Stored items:
======
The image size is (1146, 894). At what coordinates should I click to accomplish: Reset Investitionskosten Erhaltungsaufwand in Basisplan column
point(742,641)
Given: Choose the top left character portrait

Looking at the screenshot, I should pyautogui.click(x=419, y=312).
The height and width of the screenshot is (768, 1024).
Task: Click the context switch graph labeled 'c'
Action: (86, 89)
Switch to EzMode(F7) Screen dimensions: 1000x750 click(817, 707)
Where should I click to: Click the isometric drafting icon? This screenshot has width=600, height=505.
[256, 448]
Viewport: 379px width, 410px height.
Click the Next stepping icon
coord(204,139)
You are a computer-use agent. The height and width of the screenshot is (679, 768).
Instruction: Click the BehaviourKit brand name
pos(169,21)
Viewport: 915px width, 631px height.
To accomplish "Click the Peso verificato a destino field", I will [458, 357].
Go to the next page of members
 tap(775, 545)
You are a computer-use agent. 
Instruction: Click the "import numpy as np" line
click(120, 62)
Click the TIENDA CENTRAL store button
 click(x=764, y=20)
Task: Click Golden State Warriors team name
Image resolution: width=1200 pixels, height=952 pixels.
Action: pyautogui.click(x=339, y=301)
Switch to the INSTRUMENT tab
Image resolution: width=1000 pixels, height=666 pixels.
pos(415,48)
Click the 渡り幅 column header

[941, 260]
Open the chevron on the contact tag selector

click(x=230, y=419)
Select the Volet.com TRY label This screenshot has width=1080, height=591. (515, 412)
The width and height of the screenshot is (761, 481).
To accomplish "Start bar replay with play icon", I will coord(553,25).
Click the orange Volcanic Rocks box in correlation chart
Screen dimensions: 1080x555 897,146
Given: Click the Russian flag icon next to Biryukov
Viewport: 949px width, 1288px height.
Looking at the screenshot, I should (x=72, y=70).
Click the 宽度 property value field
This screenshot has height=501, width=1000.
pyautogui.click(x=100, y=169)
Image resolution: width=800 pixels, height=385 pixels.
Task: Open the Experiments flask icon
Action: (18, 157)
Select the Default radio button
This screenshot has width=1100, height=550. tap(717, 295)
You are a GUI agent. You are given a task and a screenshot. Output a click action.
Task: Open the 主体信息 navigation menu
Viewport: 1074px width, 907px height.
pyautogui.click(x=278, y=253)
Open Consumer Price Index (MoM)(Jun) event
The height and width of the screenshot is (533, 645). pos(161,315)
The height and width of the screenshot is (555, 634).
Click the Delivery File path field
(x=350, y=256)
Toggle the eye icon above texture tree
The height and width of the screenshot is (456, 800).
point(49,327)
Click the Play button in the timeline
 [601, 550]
======
EXERCISE BRIEF: Beginning at the opening line of the data, transcribe each line exactly until you reach the line with "Switch to EzMode(F7)", which you also include, and go no further.

ANSWER BOX:
The image size is (1146, 894). At what coordinates should I click to accomplish: Reset Investitionskosten Erhaltungsaufwand in Basisplan column
point(742,641)
Given: Choose the top left character portrait

Looking at the screenshot, I should pyautogui.click(x=419, y=312).
The height and width of the screenshot is (768, 1024).
Task: Click the context switch graph labeled 'c'
Action: (86, 89)
Switch to EzMode(F7) Screen dimensions: 1000x750 click(817, 707)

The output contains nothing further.